The exploit involves three steps: 1) Injecting a malicious file path by adding a product to the WooCommerce cart via a POST request. The attacker includes a `wpcpo-options` parameter where the `file` sub-key contains a traversal string (e.g., `../../wp-config.php`). 2) Identifying the target endpoint.

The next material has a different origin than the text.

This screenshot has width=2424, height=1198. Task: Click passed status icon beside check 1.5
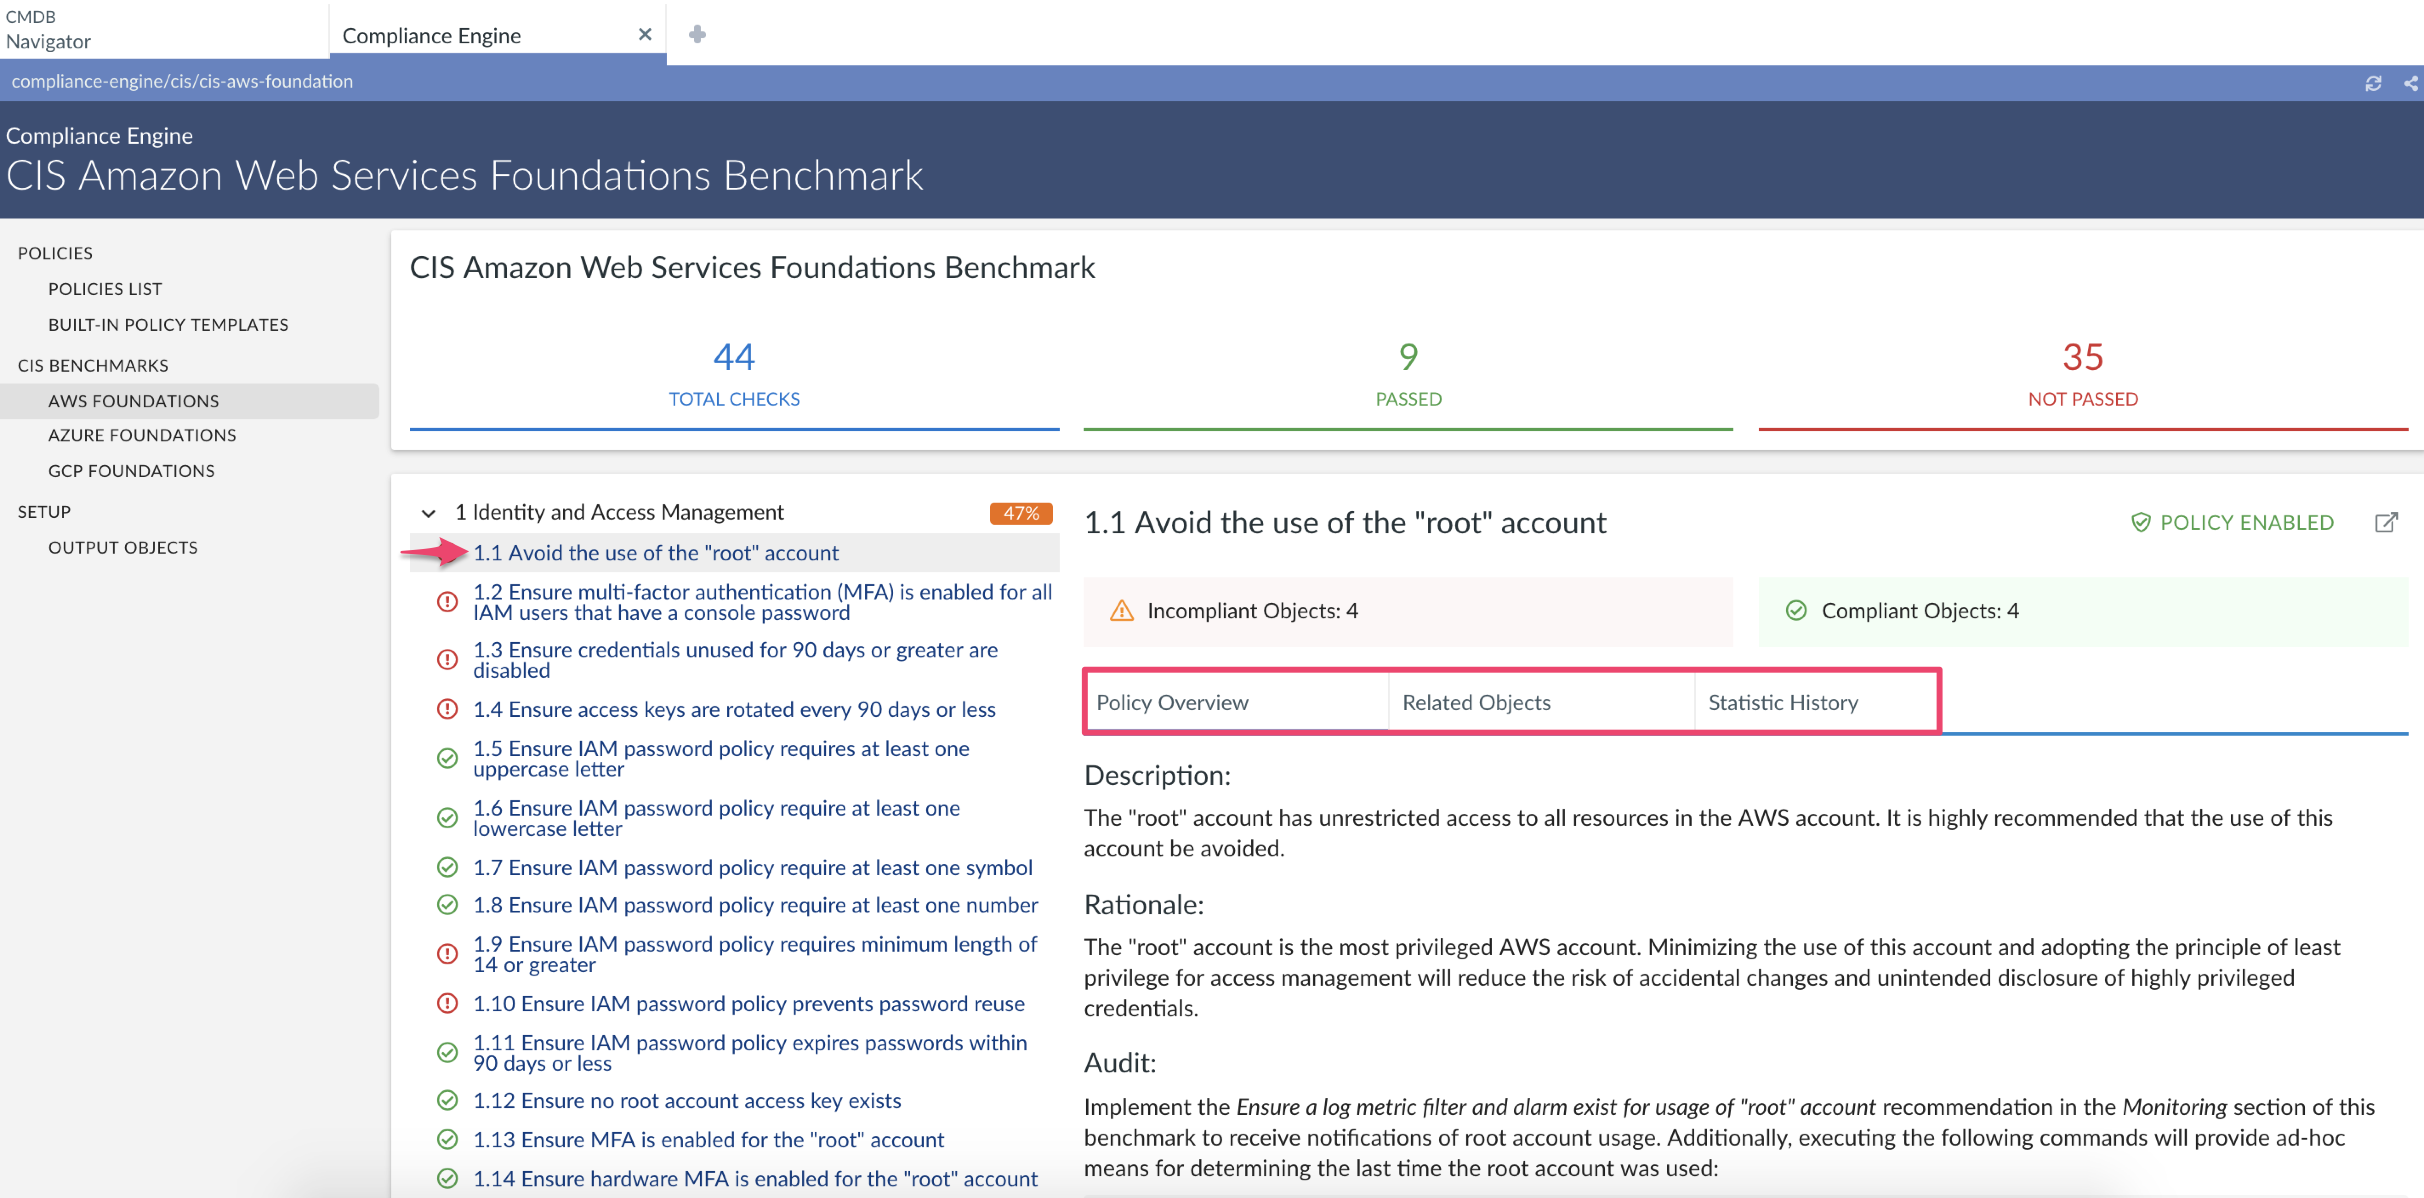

For the 'Order' path, the attacker can proceed to checkout or use a known order item ID. This path is particularly vulnerable because it checks for the presence of a `_wpnonce` but does not actually verify it. 3) Triggering the download by sending a GET request to the site root with parameters `wpcpo-key` (set during injection), `wpcpo-order-item` (the item ID), and a dummy `_wpnonce`. The server will then serve the file specified in the injected metadata using the `readfile()` function.